I have a Gtiff which loads into QGIS and seems to be OK. It's a US topo. When I try to clip it to remove the margins it fails (from QGIS or from cmd line) with this error:

dt1:gdal_translate -projwin 253.875 38.625 254 38.5 -of GTiff  CO_Salida_West_451198_1983_24000_geo.tif topo.tif

Input file size is 6579, 8096 Computed -srcwin 3441 7202 0 0 from projected window. Error: Computed -srcwin 3441 7202 0 0 has negative width and/or height.

I also tried it with the corresponding negative value for longitude The output from gdalinfo:

Driver: GTiff/GeoTIFF
Files: CO_Salida_West_451198_1983_24000_geo.tif
Size is 6579, 8096
Coordinate System is:
            SPHEROID["Clarke 1866",6378206.4,294.9786982139006,
Origin = (-6739.200995264532139,14674.596086209008718)
Pixel Size = (2.032000000000000,-2.032000000000000)
Image Structure Metadata:
Corner Coordinates:
Upper Left  (   -6739.201,   14674.596) (106d 8'26.95"W, 38d37'58.41"N)
Lower Left  (   -6739.201,   -1776.476) (106d 8'26.36"W, 38d29' 1.98"N)
Upper Right (    6629.327,   14674.596) (105d59'11.22"W, 38d37'58.41"N)
Lower Right (    6629.327,   -1776.476) (105d59'11.80"W, 38d29' 1.98"N)
Center      (     -54.937,    6449.060) (106d 3'49.08"W, 38d33'30.29"N)
Band 1 Block=512x512 Type=Byte, ColorInterp=Red
  Overviews: 3290x4048, 1645x2024, 823x1012, 412x506, 206x253, 103x127, 52x64
Band 2 Block=512x512 Type=Byte, ColorInterp=Green
  Overviews: 3290x4048, 1645x2024, 823x1012, 412x506, 206x253, 103x127, 52x64
Band 3 Block=512x512 Type=Byte, ColorInterp=Blue
  Overviews: 3290x4048, 1645x2024, 823x1012, 412x506, 206x253, 103x127, 52x64
  • 4
    Your projwin is geographic but your data is projected. If you're using GDAL 2.0 or higher you can specify -projwin_srs EPSG:4267 for NAD27 geographic (I think that EPSG is right, I don't deal with North American projections much). However, other problems might occur as the geographic box defining the map face is no longer perfectly rectangular due to warping by the projection.. if this is an issue you might be better to use gdalwarp with -cutline and supply a shapefile of the map face area, suitably densified, projected to NAD27/Lamberts. Nov 28, 2017 at 22:25
  • @MichaelStimson I think your comment is worth a full answer.
    – AndreJ
    Nov 29, 2017 at 7:58
  • I have 'enable on the fly CRS xform' set. I see that the CRS for the layer is 'Generated ...'. If I set the CRS of the layer to NAD27, the map disappears, zoom to the layer. Now the coordinates at the bottom show pixels(?) instead of lat/lon. When I use the qgis clipper now it works!
    – brad80242
    Nov 29, 2017 at 17:14
  • I have a lot to learn about GIS, so is this user error or a QGIS bug?
    – brad80242
    Nov 29, 2017 at 17:17
  • It's not a bug, nor an error, it's simply a small lack of understanding by the operator. Hopefully the answer I have posted explains a bit about why it didn't work so the next time you approach the same situation you will have the understanding. Nov 29, 2017 at 21:26

2 Answers 2


Check your coordinations values and order of them. I had same problem because I had wrong order of coordination values. You recieved this error when output size of raster is negative.

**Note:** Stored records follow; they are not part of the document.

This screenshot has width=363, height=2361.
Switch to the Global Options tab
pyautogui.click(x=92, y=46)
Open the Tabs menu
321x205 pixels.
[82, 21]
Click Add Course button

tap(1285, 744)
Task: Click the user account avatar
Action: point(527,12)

Despite having 'on the fly' enabled, which incidentally means nothing to the geoprocessing tools, the coordinates that you have entered are just numbers and without a spatial reference supplied the default is the same spatial reference the raster is in. To supply a -projwin in a spatial reference other than the input rasters' existing spatial reference you can use the option -projwin_srs.

You have to remember that computers are obedient but unintelligent, the process will do precisely what you tell it to do, whether it's what you really want or not, because your coordinates numerically are not correlating you end up with a row/col range that is nonsensical which causes the process to fail.

When extracting rasters in a projected coordinate system the graticule is not rectangular, rather a slightly squashed trapezoid, using geographic coordinates for the sheet corners will trim off some of the real image or include slivers of ephemera depending on which way the distortion goes. This situation may be acceptable, you'll still end up with 99% of a map, but if you're after nothing less than 100% of the map with 0% of the ephemera then you will need to do some extra processing, either projecting the input raster to geographic coordinates with GDALWarp or create a geographic box, densify to a few minutes to allow the sides to bend, export the box in your Lamberts coordinate system and use GDALWarp with -cutline Your_Projected_extent to erase everything outside but retain the map face.